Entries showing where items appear
########################################
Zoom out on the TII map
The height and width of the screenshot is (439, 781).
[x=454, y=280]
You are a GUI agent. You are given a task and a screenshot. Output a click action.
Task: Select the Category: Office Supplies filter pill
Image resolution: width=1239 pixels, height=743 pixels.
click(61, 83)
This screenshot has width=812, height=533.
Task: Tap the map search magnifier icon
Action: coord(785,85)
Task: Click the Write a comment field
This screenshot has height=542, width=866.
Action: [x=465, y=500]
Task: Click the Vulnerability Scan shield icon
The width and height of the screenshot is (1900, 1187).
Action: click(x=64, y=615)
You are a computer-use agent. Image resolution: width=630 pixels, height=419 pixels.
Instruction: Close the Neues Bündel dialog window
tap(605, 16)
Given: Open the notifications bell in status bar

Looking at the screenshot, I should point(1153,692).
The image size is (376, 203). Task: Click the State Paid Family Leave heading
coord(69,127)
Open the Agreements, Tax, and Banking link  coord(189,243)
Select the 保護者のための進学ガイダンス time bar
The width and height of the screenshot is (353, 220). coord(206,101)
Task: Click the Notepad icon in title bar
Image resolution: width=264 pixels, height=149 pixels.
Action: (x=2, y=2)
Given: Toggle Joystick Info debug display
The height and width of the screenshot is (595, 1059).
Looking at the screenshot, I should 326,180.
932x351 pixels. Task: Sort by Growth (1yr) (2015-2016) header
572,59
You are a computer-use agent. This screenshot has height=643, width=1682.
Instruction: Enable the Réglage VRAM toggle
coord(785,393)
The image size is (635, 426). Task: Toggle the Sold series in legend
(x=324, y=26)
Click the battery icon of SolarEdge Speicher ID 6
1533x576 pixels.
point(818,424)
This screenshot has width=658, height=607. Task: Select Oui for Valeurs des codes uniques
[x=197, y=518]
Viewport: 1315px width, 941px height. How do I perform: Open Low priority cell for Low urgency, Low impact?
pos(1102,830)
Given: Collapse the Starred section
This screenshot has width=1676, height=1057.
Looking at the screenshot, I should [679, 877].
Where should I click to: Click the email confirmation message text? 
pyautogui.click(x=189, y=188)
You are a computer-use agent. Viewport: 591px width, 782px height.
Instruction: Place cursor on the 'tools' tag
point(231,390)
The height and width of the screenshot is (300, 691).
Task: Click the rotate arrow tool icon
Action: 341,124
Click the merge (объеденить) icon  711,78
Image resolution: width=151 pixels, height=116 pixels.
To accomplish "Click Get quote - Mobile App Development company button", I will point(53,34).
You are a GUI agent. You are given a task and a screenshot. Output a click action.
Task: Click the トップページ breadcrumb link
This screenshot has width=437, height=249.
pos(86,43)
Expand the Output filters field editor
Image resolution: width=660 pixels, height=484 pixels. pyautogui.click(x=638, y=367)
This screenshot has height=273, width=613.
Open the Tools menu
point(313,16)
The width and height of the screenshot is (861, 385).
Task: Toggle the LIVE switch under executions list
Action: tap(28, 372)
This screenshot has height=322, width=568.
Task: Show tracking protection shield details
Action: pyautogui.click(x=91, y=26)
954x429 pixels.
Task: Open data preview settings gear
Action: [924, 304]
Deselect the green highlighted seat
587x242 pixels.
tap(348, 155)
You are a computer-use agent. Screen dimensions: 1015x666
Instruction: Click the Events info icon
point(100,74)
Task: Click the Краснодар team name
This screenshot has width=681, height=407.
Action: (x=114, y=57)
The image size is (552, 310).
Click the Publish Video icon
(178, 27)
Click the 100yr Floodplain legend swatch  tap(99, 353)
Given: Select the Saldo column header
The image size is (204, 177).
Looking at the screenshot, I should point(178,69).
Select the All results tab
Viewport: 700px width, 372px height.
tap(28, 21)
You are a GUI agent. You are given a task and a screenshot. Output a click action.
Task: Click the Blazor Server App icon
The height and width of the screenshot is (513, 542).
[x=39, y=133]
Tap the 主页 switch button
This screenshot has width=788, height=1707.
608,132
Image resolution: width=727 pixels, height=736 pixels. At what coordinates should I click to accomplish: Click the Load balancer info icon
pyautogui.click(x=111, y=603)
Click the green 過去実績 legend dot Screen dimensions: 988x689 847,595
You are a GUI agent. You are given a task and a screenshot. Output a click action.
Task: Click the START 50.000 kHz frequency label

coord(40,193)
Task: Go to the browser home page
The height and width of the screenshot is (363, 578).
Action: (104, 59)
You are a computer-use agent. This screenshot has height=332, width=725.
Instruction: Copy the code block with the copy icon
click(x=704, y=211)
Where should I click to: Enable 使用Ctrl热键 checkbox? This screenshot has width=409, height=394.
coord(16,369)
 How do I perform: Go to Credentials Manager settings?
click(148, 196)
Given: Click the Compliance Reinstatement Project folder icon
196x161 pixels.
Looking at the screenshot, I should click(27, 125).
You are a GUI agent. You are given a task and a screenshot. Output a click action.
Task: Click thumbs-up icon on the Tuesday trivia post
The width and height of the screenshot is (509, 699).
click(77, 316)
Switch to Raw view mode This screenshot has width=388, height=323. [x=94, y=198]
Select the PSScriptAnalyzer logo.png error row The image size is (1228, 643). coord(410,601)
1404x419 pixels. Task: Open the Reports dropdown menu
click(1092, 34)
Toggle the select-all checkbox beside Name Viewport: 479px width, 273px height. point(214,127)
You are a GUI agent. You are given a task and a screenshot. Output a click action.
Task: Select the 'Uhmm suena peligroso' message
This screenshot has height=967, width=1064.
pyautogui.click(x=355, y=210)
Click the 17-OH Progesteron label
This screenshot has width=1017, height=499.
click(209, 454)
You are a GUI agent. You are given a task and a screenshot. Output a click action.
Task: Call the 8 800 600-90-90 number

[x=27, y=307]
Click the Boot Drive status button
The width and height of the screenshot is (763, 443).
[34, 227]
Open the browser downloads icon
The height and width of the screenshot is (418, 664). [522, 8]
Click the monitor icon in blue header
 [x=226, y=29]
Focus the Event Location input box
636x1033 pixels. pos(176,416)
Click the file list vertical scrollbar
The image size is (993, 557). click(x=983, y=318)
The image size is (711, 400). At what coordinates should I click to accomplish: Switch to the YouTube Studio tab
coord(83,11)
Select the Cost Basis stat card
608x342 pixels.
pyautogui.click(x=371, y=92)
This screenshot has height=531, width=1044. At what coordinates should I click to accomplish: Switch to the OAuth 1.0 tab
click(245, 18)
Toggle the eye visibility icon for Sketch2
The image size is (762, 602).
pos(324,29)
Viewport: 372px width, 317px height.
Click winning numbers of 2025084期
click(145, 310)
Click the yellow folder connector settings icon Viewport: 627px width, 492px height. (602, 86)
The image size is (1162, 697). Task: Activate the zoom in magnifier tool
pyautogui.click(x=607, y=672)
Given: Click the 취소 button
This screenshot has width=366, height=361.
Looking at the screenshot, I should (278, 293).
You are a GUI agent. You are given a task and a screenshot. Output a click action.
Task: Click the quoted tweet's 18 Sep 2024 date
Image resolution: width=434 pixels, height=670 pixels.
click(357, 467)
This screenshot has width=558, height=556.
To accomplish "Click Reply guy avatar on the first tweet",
########################################
• _EXERCISE REQUIREMENTS_:
Repeat the lines above word for word.

• _TASK ANSWER_:
Zoom out on the TII map
The height and width of the screenshot is (439, 781).
[x=454, y=280]
You are a GUI agent. You are given a task and a screenshot. Output a click action.
Task: Select the Category: Office Supplies filter pill
Image resolution: width=1239 pixels, height=743 pixels.
click(61, 83)
This screenshot has width=812, height=533.
Task: Tap the map search magnifier icon
Action: coord(785,85)
Task: Click the Write a comment field
This screenshot has height=542, width=866.
Action: [x=465, y=500]
Task: Click the Vulnerability Scan shield icon
The width and height of the screenshot is (1900, 1187).
Action: click(x=64, y=615)
You are a computer-use agent. Image resolution: width=630 pixels, height=419 pixels.
Instruction: Close the Neues Bündel dialog window
tap(605, 16)
Given: Open the notifications bell in status bar

Looking at the screenshot, I should point(1153,692).
The image size is (376, 203). Task: Click the State Paid Family Leave heading
coord(69,127)
Open the Agreements, Tax, and Banking link  coord(189,243)
Select the 保護者のための進学ガイダンス time bar
The width and height of the screenshot is (353, 220). coord(206,101)
Task: Click the Notepad icon in title bar
Image resolution: width=264 pixels, height=149 pixels.
Action: (x=2, y=2)
Given: Toggle Joystick Info debug display
The height and width of the screenshot is (595, 1059).
Looking at the screenshot, I should 326,180.
932x351 pixels. Task: Sort by Growth (1yr) (2015-2016) header
572,59
You are a computer-use agent. This screenshot has height=643, width=1682.
Instruction: Enable the Réglage VRAM toggle
coord(785,393)
The image size is (635, 426). Task: Toggle the Sold series in legend
(x=324, y=26)
Click the battery icon of SolarEdge Speicher ID 6
1533x576 pixels.
point(818,424)
This screenshot has width=658, height=607. Task: Select Oui for Valeurs des codes uniques
[x=197, y=518]
Viewport: 1315px width, 941px height. How do I perform: Open Low priority cell for Low urgency, Low impact?
pos(1102,830)
Given: Collapse the Starred section
This screenshot has width=1676, height=1057.
Looking at the screenshot, I should [679, 877].
Where should I click to: Click the email confirmation message text? 
pyautogui.click(x=189, y=188)
You are a computer-use agent. Viewport: 591px width, 782px height.
Instruction: Place cursor on the 'tools' tag
point(231,390)
The height and width of the screenshot is (300, 691).
Task: Click the rotate arrow tool icon
Action: 341,124
Click the merge (объеденить) icon  711,78
Image resolution: width=151 pixels, height=116 pixels.
To accomplish "Click Get quote - Mobile App Development company button", I will point(53,34).
You are a GUI agent. You are given a task and a screenshot. Output a click action.
Task: Click the トップページ breadcrumb link
This screenshot has width=437, height=249.
pos(86,43)
Expand the Output filters field editor
Image resolution: width=660 pixels, height=484 pixels. pyautogui.click(x=638, y=367)
This screenshot has height=273, width=613.
Open the Tools menu
point(313,16)
The width and height of the screenshot is (861, 385).
Task: Toggle the LIVE switch under executions list
Action: tap(28, 372)
This screenshot has height=322, width=568.
Task: Show tracking protection shield details
Action: pyautogui.click(x=91, y=26)
954x429 pixels.
Task: Open data preview settings gear
Action: [924, 304]
Deselect the green highlighted seat
587x242 pixels.
tap(348, 155)
You are a computer-use agent. Screen dimensions: 1015x666
Instruction: Click the Events info icon
point(100,74)
Task: Click the Краснодар team name
This screenshot has width=681, height=407.
Action: (x=114, y=57)
The image size is (552, 310).
Click the Publish Video icon
(178, 27)
Click the 100yr Floodplain legend swatch  tap(99, 353)
Given: Select the Saldo column header
The image size is (204, 177).
Looking at the screenshot, I should point(178,69).
Select the All results tab
Viewport: 700px width, 372px height.
tap(28, 21)
You are a GUI agent. You are given a task and a screenshot. Output a click action.
Task: Click the Blazor Server App icon
The height and width of the screenshot is (513, 542).
[x=39, y=133]
Tap the 主页 switch button
This screenshot has width=788, height=1707.
608,132
Image resolution: width=727 pixels, height=736 pixels. At what coordinates should I click to accomplish: Click the Load balancer info icon
pyautogui.click(x=111, y=603)
Click the green 過去実績 legend dot Screen dimensions: 988x689 847,595
You are a GUI agent. You are given a task and a screenshot. Output a click action.
Task: Click the START 50.000 kHz frequency label

coord(40,193)
Task: Go to the browser home page
The height and width of the screenshot is (363, 578).
Action: (104, 59)
You are a computer-use agent. This screenshot has height=332, width=725.
Instruction: Copy the code block with the copy icon
click(x=704, y=211)
Where should I click to: Enable 使用Ctrl热键 checkbox? This screenshot has width=409, height=394.
coord(16,369)
 How do I perform: Go to Credentials Manager settings?
click(148, 196)
Given: Click the Compliance Reinstatement Project folder icon
196x161 pixels.
Looking at the screenshot, I should click(27, 125).
You are a GUI agent. You are given a task and a screenshot. Output a click action.
Task: Click thumbs-up icon on the Tuesday trivia post
The width and height of the screenshot is (509, 699).
click(77, 316)
Switch to Raw view mode This screenshot has width=388, height=323. [x=94, y=198]
Select the PSScriptAnalyzer logo.png error row The image size is (1228, 643). coord(410,601)
1404x419 pixels. Task: Open the Reports dropdown menu
click(1092, 34)
Toggle the select-all checkbox beside Name Viewport: 479px width, 273px height. point(214,127)
You are a GUI agent. You are given a task and a screenshot. Output a click action.
Task: Select the 'Uhmm suena peligroso' message
This screenshot has height=967, width=1064.
pyautogui.click(x=355, y=210)
Click the 17-OH Progesteron label
This screenshot has width=1017, height=499.
click(209, 454)
You are a GUI agent. You are given a task and a screenshot. Output a click action.
Task: Call the 8 800 600-90-90 number

[x=27, y=307]
Click the Boot Drive status button
The width and height of the screenshot is (763, 443).
[34, 227]
Open the browser downloads icon
The height and width of the screenshot is (418, 664). [522, 8]
Click the monitor icon in blue header
 [x=226, y=29]
Focus the Event Location input box
636x1033 pixels. pos(176,416)
Click the file list vertical scrollbar
The image size is (993, 557). click(x=983, y=318)
The image size is (711, 400). At what coordinates should I click to accomplish: Switch to the YouTube Studio tab
coord(83,11)
Select the Cost Basis stat card
608x342 pixels.
pyautogui.click(x=371, y=92)
This screenshot has height=531, width=1044. At what coordinates should I click to accomplish: Switch to the OAuth 1.0 tab
click(245, 18)
Toggle the eye visibility icon for Sketch2
The image size is (762, 602).
pos(324,29)
Viewport: 372px width, 317px height.
Click winning numbers of 2025084期
click(145, 310)
Click the yellow folder connector settings icon Viewport: 627px width, 492px height. (602, 86)
The image size is (1162, 697). Task: Activate the zoom in magnifier tool
pyautogui.click(x=607, y=672)
Given: Click the 취소 button
This screenshot has width=366, height=361.
Looking at the screenshot, I should (278, 293).
You are a GUI agent. You are given a task and a screenshot. Output a click action.
Task: Click the quoted tweet's 18 Sep 2024 date
Image resolution: width=434 pixels, height=670 pixels.
click(357, 467)
This screenshot has width=558, height=556.
To accomplish "Click Reply guy avatar on the first tweet",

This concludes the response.